▸ Goal:
Print the following lines verbatim.

▸ Data provided:
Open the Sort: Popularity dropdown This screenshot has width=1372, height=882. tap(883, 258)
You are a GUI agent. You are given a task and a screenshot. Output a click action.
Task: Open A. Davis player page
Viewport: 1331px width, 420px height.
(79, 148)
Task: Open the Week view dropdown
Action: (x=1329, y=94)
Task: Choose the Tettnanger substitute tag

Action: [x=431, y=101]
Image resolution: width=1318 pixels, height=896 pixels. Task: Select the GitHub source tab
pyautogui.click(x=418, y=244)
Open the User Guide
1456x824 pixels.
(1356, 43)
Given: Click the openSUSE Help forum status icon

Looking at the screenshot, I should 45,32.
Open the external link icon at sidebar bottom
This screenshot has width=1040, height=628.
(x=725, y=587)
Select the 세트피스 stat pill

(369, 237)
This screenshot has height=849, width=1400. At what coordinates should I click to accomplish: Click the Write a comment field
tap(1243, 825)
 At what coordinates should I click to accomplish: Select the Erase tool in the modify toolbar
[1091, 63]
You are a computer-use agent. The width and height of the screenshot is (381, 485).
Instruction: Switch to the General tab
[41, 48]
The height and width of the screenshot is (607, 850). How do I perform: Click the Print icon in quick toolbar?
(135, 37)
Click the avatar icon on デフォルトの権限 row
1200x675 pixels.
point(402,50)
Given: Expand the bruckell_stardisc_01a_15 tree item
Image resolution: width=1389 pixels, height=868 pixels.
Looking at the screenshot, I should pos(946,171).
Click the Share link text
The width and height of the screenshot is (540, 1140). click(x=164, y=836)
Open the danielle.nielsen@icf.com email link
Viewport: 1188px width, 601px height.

▸ Solution:
Open the Sort: Popularity dropdown This screenshot has width=1372, height=882. tap(883, 258)
You are a GUI agent. You are given a task and a screenshot. Output a click action.
Task: Open A. Davis player page
Viewport: 1331px width, 420px height.
(79, 148)
Task: Open the Week view dropdown
Action: (x=1329, y=94)
Task: Choose the Tettnanger substitute tag

Action: [x=431, y=101]
Image resolution: width=1318 pixels, height=896 pixels. Task: Select the GitHub source tab
pyautogui.click(x=418, y=244)
Open the User Guide
1456x824 pixels.
(1356, 43)
Given: Click the openSUSE Help forum status icon

Looking at the screenshot, I should 45,32.
Open the external link icon at sidebar bottom
This screenshot has width=1040, height=628.
(x=725, y=587)
Select the 세트피스 stat pill

(369, 237)
This screenshot has height=849, width=1400. At what coordinates should I click to accomplish: Click the Write a comment field
tap(1243, 825)
 At what coordinates should I click to accomplish: Select the Erase tool in the modify toolbar
[1091, 63]
You are a computer-use agent. The width and height of the screenshot is (381, 485).
Instruction: Switch to the General tab
[41, 48]
The height and width of the screenshot is (607, 850). How do I perform: Click the Print icon in quick toolbar?
(135, 37)
Click the avatar icon on デフォルトの権限 row
1200x675 pixels.
point(402,50)
Given: Expand the bruckell_stardisc_01a_15 tree item
Image resolution: width=1389 pixels, height=868 pixels.
Looking at the screenshot, I should pos(946,171).
Click the Share link text
The width and height of the screenshot is (540, 1140). click(x=164, y=836)
Open the danielle.nielsen@icf.com email link
Viewport: 1188px width, 601px height.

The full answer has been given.